┌─ Given data

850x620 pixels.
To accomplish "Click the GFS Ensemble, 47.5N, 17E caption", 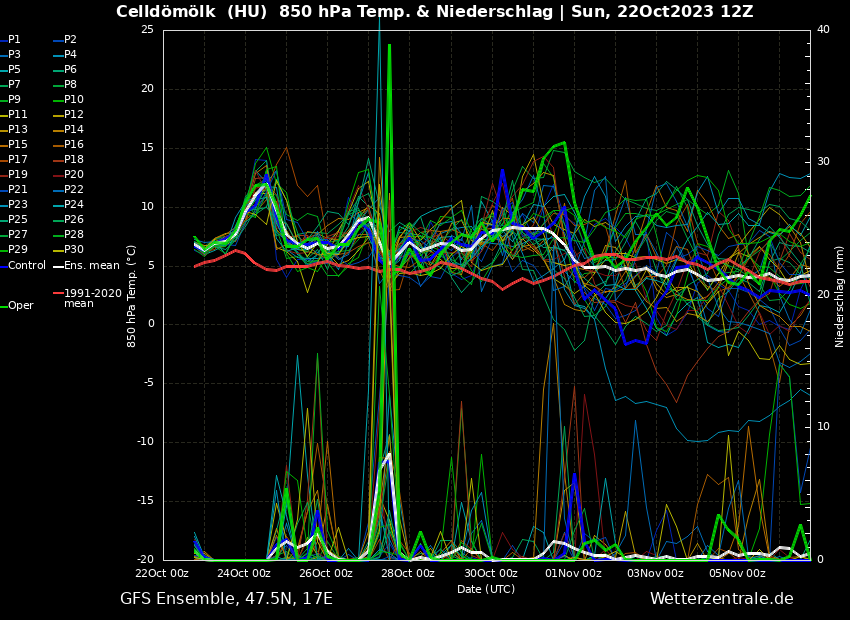I will point(226,599).
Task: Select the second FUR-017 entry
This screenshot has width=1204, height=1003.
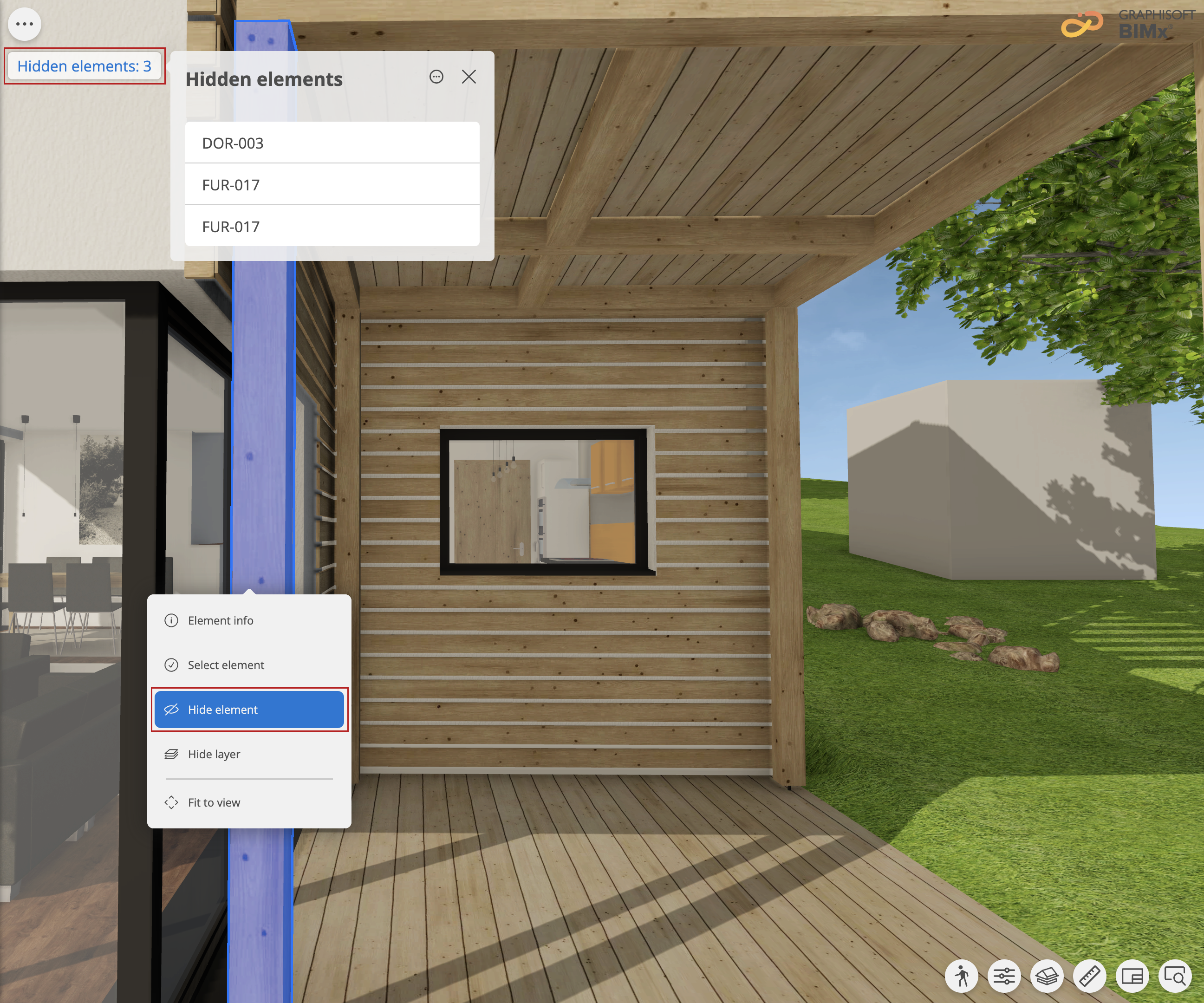Action: (x=332, y=227)
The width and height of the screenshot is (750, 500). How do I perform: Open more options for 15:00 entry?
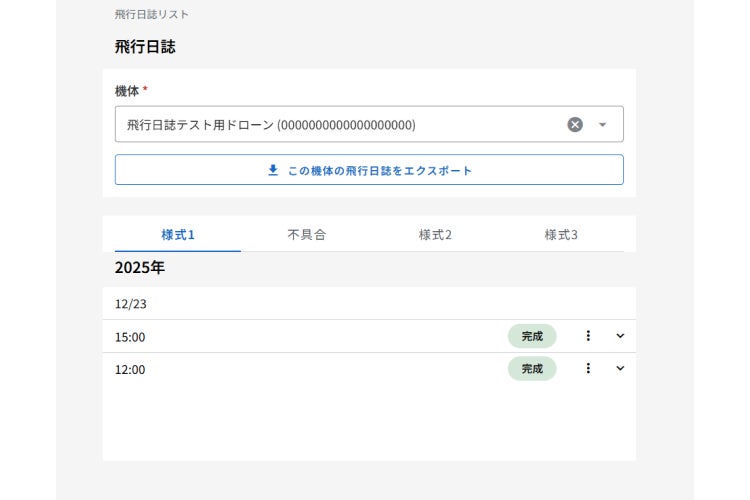588,336
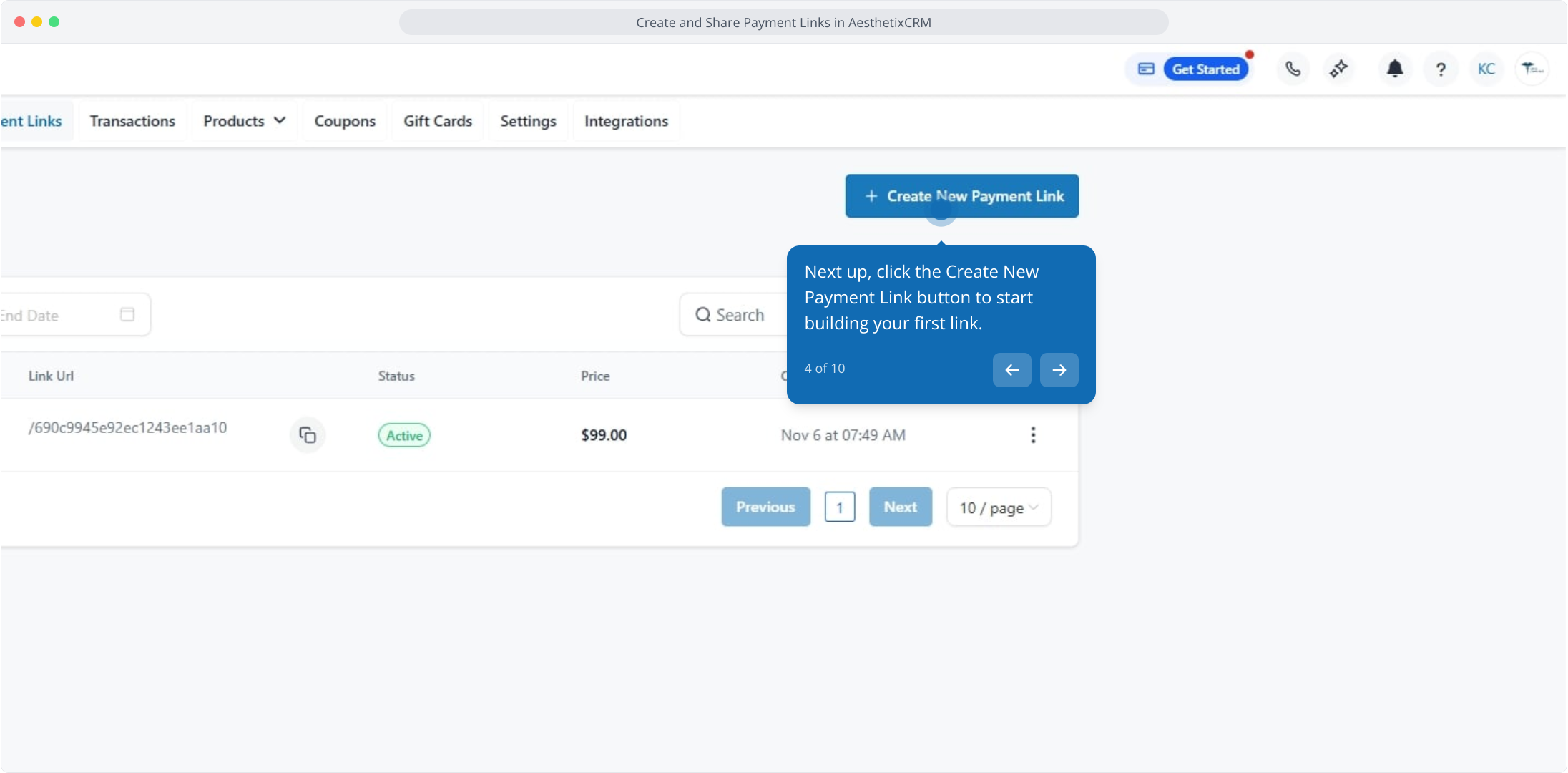
Task: Open the 10 / page size selector
Action: tap(999, 507)
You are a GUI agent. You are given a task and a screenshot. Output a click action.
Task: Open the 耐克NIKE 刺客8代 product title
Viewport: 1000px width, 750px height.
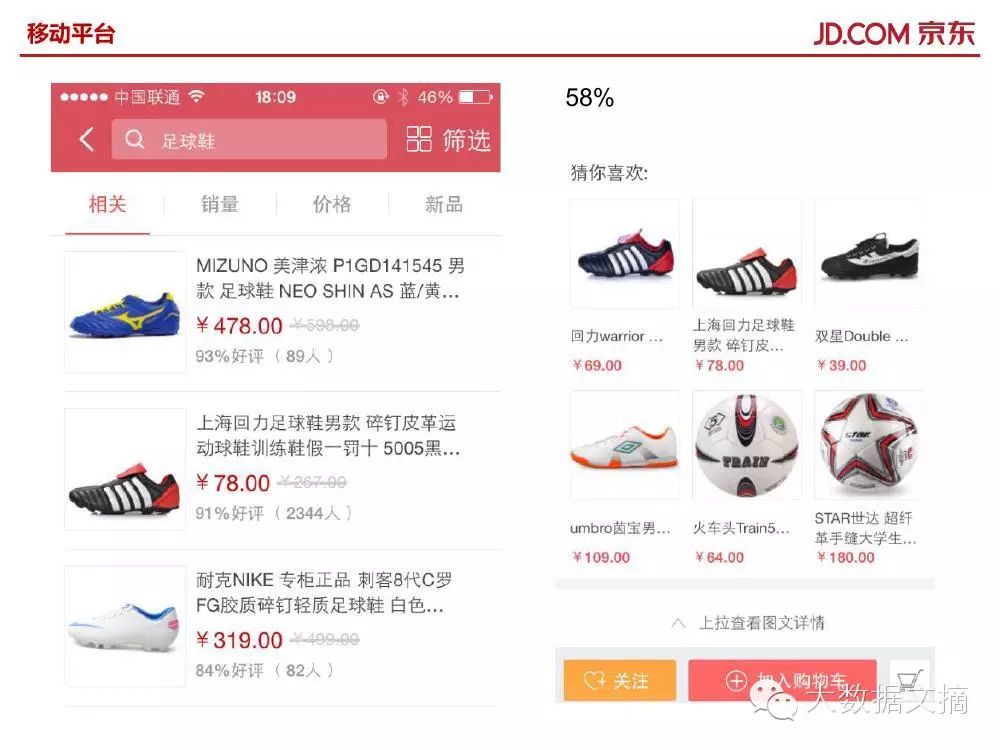coord(324,592)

└─

*Required work*
Please reproduce the listing verbatim, starting at the line that contains "Task: Select the second FUR-017 entry" and ending at the line that contains "Action: tap(999, 507)", with both of those lines included. Leave the pictures out of your copy.

*Expected answer*
Task: Select the second FUR-017 entry
This screenshot has width=1204, height=1003.
Action: (x=332, y=227)
The width and height of the screenshot is (750, 500). How do I perform: Open more options for 15:00 entry?
588,336
Task: Open the 10 / page size selector
Action: tap(999, 507)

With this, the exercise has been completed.